Members of the trefoil family are characterized by having at least one copy of the trefoil motif, a 40-amino acid domain that contains three conserved disulfide bonds. They are stable secretory proteins expressed in gastrointestinal mucosa. Their functions are diverse, including protection of the mucosa, thickening of the mucus, and increasing epithelial healing rates. This gene is a marker of columnar epithelium and is expressed in a variety of tissues including goblet cells of the intestines and colon. This gene and two other related trefoil family member genes are found in a cluster on chromosome 21.

=== Glycan binding ===

All three human trefoil factors are lectins that interact specifically with the disaccharide GlcNAc-α-1,4-Gal. This disaccharide is an unusual glycotope that is only known to exist on the large, heavily glycosylated, mucins in the mucosa. By cross-linking mucins through the bivalent binding of this glycotope, the trefoil factors are then able to reversible modulate the thickness and viscosity of the mucus.

=== In breast milk ===

Trefoil factors (TFF) are secretory products of mucin producing cells. They play a key role in the maintenance of the surface integrity of oral mucosa and enhance healing of the gastrointestinal mucosa by a process called restitution. TFF comprises the gastric peptides (TFF1), spasmolytic peptide (TFF2), and the intestinal trefoil factor (TFF3, this protein). They have an important and necessary role in epithelial restitution within the gastrointestinal tract. Significant amounts of TFF are present in human milk. Evidence has been presented that TFF3 isolated from milk strongly correlates with downregulation of IL-6 and IL-8 in human intestinal epithelial cells. On the other hand, TFF3 activated the epithelial cells in culture to produce beta-defensin 2 (hBD2) and beta defensins 4 (hBD4). These findings suggest that TFF can activate intestinal epithelial cells and could actively participate in the immune system of breastfed babies by inducing the production of peptides related to innate defence, such as defensins.

=== Activation of PAR-2 receptors ===

Two main mechanisms have been described for the activation of PAR-2: (A) by specific cleavage that unmask the receptor-activating peptide sequence present in the extracellular N-terminal domain of each PAR, leading to cell signaling via interaction of the exposed tethered ligand with the body of the receptor itself; and (B) by synthetic peptides, such as SLIGKV, that bind to the receptor, mimicking the actions of agonist proteases. During lactation, TFF3 secreted in human milk may activate intestinal epithelial cells through PAR-2 receptors, which in turn induces hBD2 and hBD4 expression and cytokine regulation.

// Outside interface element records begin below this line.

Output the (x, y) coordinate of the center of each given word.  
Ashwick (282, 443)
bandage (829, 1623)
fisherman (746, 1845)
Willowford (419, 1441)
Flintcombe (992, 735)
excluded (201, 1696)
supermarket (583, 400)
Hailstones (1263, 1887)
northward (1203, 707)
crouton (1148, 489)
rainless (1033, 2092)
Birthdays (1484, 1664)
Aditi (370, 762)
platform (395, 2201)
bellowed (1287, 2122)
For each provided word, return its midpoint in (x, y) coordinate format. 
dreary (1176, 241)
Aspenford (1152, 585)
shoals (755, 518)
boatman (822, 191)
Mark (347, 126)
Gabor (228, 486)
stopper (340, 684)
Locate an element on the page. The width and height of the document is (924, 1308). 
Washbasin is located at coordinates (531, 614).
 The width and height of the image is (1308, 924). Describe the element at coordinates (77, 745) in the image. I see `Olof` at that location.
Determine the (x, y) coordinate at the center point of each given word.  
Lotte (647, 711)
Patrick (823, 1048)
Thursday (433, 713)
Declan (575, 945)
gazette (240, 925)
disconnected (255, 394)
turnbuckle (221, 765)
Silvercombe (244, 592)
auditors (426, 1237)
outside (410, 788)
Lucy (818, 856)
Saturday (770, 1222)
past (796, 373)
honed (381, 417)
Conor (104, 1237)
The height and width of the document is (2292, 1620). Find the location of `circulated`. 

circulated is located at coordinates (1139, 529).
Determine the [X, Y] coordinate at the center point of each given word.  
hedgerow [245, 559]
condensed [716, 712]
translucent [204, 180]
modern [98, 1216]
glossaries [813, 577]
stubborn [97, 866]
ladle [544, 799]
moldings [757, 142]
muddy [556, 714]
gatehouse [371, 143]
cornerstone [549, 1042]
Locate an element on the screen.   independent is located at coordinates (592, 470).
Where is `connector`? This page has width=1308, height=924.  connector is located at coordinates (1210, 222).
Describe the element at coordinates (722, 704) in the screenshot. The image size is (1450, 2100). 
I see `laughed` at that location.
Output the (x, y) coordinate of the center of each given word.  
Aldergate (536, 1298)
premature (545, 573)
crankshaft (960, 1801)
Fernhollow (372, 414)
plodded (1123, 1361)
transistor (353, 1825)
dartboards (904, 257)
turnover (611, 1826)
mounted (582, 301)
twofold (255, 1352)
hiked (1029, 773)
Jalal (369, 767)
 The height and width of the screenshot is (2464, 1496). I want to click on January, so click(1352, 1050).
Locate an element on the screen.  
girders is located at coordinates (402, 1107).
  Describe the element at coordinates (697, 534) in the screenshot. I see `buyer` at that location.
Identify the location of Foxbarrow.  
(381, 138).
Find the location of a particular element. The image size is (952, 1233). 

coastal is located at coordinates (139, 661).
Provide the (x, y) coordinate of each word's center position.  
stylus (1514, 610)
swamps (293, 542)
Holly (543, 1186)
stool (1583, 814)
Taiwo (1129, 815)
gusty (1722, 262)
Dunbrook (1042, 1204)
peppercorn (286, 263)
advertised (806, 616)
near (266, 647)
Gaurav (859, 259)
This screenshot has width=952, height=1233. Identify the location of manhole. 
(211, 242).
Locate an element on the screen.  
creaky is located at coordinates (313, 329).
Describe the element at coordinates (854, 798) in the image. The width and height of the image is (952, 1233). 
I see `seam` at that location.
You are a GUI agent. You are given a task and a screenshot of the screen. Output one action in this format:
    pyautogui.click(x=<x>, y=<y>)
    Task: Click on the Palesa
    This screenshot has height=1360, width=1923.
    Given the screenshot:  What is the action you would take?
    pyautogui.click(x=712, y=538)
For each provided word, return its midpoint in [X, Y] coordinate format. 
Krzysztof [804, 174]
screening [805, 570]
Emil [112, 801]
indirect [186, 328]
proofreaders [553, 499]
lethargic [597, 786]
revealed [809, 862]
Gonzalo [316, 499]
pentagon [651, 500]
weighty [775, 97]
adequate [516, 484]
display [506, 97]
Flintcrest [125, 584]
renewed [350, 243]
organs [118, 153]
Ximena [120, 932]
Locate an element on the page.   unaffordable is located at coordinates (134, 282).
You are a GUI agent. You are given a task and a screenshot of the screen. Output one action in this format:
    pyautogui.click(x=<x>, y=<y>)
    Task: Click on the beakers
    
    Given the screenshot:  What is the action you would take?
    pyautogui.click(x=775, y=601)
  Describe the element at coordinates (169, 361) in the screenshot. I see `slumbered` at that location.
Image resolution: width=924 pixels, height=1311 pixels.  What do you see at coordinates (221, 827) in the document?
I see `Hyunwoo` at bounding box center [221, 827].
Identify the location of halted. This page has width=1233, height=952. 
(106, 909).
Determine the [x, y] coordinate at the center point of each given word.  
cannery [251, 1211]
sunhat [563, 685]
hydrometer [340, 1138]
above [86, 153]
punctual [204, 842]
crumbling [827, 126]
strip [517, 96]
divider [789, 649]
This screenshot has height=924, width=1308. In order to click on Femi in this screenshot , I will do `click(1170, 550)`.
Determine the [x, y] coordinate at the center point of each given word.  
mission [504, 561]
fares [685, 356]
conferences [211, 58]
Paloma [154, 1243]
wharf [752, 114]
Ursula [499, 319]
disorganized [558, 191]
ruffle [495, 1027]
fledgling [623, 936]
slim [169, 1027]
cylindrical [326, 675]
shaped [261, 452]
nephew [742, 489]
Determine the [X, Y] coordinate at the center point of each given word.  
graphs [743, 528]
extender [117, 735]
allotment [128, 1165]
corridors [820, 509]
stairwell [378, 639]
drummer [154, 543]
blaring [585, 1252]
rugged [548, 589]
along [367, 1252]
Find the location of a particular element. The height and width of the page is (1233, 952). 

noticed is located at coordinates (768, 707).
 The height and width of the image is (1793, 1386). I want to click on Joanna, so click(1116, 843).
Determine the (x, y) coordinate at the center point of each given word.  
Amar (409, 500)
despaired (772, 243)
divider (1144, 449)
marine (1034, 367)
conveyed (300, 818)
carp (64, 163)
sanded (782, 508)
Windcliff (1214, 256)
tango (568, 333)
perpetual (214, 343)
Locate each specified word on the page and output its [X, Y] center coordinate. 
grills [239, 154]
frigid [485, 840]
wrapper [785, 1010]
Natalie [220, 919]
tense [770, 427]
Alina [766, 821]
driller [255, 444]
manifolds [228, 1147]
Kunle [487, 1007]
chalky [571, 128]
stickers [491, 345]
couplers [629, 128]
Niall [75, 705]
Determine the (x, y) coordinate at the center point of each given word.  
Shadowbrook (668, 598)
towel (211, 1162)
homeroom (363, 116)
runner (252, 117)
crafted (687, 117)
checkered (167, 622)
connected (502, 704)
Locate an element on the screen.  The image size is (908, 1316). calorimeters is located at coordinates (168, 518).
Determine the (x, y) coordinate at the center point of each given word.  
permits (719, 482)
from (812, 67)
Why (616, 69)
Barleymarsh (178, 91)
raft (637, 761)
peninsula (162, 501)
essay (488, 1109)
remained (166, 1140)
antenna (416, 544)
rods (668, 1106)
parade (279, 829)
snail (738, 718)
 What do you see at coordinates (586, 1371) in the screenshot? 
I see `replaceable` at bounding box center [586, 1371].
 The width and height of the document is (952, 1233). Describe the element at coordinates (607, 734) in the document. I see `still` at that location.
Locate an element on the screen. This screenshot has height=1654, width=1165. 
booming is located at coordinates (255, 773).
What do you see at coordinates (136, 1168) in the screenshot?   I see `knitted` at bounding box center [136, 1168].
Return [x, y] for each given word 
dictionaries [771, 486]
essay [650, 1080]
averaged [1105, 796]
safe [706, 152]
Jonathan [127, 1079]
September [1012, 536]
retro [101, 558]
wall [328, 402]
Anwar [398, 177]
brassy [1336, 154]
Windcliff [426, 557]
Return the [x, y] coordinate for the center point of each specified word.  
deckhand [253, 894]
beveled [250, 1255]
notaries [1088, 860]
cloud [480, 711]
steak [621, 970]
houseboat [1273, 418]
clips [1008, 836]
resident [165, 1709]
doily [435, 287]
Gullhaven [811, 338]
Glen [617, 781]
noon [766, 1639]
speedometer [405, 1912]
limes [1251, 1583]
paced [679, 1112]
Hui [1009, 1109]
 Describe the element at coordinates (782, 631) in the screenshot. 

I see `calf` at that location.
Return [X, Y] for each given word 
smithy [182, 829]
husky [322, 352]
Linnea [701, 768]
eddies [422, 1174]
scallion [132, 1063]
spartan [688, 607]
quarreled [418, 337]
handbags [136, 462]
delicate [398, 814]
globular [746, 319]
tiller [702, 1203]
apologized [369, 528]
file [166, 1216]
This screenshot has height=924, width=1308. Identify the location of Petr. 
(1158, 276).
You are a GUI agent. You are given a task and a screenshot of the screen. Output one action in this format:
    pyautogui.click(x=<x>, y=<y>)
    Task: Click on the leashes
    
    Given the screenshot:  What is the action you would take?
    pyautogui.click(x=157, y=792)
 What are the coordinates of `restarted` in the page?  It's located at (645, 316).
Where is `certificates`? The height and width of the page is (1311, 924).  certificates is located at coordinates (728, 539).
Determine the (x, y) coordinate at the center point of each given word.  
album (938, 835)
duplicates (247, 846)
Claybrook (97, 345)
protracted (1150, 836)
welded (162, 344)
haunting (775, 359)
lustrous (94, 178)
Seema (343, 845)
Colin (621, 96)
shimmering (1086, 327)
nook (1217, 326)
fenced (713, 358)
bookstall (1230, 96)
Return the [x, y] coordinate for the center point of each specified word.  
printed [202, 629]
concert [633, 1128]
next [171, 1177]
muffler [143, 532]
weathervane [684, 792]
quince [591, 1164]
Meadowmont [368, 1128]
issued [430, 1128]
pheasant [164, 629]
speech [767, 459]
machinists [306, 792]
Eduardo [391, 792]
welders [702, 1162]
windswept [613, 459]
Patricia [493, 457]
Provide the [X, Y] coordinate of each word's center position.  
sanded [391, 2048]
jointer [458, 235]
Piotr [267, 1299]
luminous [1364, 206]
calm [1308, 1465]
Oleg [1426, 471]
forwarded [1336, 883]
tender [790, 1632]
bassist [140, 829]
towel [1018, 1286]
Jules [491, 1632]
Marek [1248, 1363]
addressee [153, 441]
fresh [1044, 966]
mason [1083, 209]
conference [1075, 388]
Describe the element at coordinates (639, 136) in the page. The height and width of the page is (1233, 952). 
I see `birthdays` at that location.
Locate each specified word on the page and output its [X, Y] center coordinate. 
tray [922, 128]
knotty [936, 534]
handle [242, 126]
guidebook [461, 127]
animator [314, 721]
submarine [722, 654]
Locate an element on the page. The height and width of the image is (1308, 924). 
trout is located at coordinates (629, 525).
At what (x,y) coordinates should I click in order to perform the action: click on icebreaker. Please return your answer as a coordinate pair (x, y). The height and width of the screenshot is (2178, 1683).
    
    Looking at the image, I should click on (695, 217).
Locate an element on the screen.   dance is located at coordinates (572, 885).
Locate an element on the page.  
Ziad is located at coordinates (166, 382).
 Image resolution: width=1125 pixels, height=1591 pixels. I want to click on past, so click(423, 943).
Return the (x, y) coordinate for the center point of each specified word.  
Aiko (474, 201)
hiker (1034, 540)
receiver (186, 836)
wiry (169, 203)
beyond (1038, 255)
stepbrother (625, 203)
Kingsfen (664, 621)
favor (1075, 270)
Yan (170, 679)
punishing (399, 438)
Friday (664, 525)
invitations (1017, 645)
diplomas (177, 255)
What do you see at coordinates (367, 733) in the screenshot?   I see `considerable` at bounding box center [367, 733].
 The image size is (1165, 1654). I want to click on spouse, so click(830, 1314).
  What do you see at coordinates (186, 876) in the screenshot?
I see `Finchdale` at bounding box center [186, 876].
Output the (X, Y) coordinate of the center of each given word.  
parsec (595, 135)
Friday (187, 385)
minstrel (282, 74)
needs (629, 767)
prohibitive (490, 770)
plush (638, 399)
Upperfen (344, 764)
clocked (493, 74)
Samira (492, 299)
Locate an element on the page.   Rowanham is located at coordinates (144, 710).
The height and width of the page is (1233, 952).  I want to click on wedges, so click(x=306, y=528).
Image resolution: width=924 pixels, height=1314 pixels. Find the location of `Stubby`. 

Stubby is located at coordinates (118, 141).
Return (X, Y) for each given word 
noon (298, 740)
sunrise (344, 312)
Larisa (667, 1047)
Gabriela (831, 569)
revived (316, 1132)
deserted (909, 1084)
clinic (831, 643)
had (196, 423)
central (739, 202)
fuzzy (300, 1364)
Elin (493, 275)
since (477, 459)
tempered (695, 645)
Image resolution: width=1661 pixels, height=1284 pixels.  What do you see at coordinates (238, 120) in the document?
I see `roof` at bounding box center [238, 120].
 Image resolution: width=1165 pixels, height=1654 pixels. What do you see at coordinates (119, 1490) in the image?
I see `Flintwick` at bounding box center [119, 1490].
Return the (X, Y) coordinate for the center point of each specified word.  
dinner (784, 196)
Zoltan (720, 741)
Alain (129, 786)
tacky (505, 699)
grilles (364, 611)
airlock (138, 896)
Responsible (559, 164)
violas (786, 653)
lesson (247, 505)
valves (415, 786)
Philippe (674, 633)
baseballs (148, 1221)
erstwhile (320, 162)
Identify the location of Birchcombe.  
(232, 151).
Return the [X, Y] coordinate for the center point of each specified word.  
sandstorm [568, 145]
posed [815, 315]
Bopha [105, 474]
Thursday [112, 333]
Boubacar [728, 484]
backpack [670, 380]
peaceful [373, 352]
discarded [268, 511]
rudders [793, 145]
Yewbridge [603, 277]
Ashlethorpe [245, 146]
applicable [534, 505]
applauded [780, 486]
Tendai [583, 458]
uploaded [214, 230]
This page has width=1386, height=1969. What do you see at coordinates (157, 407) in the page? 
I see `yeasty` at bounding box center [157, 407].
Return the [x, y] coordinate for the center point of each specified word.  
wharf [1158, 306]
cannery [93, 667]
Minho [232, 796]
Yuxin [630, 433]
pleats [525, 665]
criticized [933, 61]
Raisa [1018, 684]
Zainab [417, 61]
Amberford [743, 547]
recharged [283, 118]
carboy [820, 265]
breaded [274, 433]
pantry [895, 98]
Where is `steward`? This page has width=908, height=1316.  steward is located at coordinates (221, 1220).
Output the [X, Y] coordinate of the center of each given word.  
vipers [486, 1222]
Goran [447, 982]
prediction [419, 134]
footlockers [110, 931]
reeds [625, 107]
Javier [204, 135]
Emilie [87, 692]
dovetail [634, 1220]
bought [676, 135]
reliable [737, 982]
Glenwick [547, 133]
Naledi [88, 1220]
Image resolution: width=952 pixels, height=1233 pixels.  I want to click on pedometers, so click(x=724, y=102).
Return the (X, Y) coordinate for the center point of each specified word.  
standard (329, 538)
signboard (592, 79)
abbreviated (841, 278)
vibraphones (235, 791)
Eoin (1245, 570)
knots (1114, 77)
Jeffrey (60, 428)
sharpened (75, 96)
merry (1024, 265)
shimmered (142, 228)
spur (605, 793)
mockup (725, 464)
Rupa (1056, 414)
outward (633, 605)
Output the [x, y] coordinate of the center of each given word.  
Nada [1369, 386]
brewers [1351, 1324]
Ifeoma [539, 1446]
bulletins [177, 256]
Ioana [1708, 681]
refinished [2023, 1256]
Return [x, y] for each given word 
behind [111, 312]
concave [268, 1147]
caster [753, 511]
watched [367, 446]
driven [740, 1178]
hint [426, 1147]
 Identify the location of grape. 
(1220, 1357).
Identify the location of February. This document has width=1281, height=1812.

== Clinical significance ==

Using TFF3 as a marker of columnar epithelium, a process using an ingestible oesophageal sampling device (Cytosponge) coupled with immunocytochemistry for trefoil factor 3 to improve the accuracy and acceptability of the detection/screening of Barrett's oesophagus has been developed.
However the clinical utility of such a test may be limited by frequent staining of TFF3 in gastric cardia and subsequent risk of false positives.